Postdoc: We have an immediate postdoc opening in experimental ultrafast electron/optical spectroscopy and imaging. Potential candidates with strong hands-on experience in ultrafast optics, nonlinear optics and electron microscopy can send a CV and contact information of three references to firstname.lastname@example.org.
Graduate students with a background in mechanical engineering, materials science, electrical engineering, physics or related fields are welcome to get in touch. Students already admitted into graduate programs at UCSB are particularly encouraged to contact Prof. Liao to discuss potential projects, including self-funded master students.
Highly motivated undergraduate students are welcome to participate in our research. Being an interdisciplinary group, we have projects for students with different background and interests. Undergraduate students are encouraged to publish their research results.
Visiting scholars are welcome to contact Prof. Liao to discuss projects of mutual interest.
Ultrafast Optical/Electron Spectroscopy and Microscopy
We use ultrafast lasers and electron microscopes to probe photophysical processes that happen at nanometer length scale and subpicosecond time scale. The techniques we use include SUEM (scanning ultrafast electron microscopy), TDTR (time-domain thermoreflectance) and ultrafast photoacoustic spectroscopy.

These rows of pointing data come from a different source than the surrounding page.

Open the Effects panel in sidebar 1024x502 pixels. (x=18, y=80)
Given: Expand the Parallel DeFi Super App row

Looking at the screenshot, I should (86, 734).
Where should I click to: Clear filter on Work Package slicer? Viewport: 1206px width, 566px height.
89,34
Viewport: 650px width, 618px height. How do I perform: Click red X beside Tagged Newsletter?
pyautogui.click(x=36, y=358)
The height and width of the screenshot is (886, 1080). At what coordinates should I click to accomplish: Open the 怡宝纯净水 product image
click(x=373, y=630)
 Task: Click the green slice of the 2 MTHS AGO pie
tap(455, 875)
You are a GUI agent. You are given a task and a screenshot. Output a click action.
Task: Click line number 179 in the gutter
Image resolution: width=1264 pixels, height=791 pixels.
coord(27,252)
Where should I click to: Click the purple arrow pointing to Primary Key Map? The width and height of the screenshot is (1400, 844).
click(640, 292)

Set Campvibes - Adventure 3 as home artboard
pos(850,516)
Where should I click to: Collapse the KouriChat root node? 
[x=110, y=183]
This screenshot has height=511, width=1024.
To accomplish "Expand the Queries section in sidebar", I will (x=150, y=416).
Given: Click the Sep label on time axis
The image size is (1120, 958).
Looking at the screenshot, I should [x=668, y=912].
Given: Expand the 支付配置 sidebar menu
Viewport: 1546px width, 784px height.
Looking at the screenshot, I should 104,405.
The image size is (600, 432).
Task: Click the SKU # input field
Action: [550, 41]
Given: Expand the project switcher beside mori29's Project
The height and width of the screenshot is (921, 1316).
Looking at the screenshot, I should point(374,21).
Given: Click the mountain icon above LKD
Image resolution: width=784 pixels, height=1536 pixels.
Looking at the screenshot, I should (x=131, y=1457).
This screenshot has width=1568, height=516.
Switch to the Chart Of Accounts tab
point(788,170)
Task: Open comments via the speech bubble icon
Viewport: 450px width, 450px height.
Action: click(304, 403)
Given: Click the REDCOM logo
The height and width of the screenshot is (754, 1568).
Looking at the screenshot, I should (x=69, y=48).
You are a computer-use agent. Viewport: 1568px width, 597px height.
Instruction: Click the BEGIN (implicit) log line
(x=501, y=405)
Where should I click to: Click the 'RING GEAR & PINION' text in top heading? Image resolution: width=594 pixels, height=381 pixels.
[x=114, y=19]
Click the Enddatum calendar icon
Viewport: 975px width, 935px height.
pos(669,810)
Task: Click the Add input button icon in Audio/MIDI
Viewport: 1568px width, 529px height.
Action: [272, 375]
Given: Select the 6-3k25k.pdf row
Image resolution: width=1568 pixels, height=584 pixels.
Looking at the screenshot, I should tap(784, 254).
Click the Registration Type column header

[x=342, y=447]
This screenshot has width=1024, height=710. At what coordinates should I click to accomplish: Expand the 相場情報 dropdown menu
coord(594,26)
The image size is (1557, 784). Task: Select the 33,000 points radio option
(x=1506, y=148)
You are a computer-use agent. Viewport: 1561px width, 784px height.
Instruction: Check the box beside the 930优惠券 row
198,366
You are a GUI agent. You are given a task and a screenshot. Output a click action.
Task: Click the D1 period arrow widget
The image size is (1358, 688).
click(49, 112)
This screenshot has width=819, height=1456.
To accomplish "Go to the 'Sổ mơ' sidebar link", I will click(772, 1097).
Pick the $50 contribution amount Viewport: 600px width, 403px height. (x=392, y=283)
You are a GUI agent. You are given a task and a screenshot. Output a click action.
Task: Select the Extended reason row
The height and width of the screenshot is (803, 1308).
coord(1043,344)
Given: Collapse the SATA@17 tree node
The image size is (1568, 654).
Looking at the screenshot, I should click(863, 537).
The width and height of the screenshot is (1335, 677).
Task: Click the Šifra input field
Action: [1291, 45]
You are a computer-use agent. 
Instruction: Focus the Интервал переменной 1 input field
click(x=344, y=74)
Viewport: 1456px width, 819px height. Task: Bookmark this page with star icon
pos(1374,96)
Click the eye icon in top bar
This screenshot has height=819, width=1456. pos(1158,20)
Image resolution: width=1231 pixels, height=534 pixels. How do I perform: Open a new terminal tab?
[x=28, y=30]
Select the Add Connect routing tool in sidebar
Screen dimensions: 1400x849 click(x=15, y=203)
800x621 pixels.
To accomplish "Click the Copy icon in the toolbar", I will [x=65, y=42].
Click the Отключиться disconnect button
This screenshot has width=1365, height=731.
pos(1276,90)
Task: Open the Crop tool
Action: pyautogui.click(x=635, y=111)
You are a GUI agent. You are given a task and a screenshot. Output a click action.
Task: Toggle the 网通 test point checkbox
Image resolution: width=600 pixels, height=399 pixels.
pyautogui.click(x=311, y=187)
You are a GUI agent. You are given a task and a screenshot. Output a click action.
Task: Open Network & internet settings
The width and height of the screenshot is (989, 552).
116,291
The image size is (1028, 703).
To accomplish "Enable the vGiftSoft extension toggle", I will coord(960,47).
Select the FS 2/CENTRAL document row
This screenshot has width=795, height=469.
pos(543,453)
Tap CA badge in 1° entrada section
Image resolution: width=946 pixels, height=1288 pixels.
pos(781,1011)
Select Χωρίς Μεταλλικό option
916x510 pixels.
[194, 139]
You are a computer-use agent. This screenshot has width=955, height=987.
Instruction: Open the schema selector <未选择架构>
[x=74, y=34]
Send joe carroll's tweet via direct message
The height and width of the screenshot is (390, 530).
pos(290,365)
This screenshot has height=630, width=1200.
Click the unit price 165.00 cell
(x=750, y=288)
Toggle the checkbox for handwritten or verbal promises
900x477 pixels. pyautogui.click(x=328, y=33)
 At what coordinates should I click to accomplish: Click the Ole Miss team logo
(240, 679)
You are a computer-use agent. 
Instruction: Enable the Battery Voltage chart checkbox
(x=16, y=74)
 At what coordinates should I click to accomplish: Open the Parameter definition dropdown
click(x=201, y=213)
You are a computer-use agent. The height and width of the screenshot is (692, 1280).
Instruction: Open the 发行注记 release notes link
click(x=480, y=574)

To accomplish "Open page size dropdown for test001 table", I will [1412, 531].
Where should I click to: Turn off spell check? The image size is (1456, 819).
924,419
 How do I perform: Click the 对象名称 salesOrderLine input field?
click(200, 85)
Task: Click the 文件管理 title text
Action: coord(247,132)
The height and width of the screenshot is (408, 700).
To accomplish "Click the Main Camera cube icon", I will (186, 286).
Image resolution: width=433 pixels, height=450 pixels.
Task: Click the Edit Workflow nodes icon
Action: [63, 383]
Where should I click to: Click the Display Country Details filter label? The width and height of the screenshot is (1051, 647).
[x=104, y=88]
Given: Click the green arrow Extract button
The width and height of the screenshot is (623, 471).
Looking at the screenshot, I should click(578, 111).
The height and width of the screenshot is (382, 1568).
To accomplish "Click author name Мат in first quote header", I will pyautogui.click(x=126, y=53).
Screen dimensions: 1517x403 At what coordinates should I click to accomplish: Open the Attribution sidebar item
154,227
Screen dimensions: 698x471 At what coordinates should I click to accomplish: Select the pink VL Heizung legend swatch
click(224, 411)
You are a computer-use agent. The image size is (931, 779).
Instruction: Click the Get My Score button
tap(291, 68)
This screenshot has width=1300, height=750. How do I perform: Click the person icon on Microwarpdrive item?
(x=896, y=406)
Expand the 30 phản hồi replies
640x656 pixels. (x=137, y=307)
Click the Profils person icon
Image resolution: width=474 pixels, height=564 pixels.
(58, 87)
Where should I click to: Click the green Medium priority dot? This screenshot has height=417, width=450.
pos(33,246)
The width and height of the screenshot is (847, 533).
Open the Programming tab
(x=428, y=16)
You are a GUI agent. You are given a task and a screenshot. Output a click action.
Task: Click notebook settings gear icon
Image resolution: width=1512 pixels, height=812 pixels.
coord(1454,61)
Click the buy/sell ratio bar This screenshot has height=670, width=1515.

First-principles and Multiscale Transport Simulation
We use supercomputers to simulate the motion of microscopic energy carriers in nano and mesoscale devices, especially how they interact with other carriers, defects and interfaces, and how they behave in structures with characteristic sizes smaller than their own mean free path or coherent length.
Applied Clean Energy Technologies and Systems
In addition to fundamental studies of nanoscale energy transport, we are equally passionate about converting new understandings and new materials into practical devices with real-world impact through engineering efforts. The current focus is on thermal and solar energy harvesting devices and systems.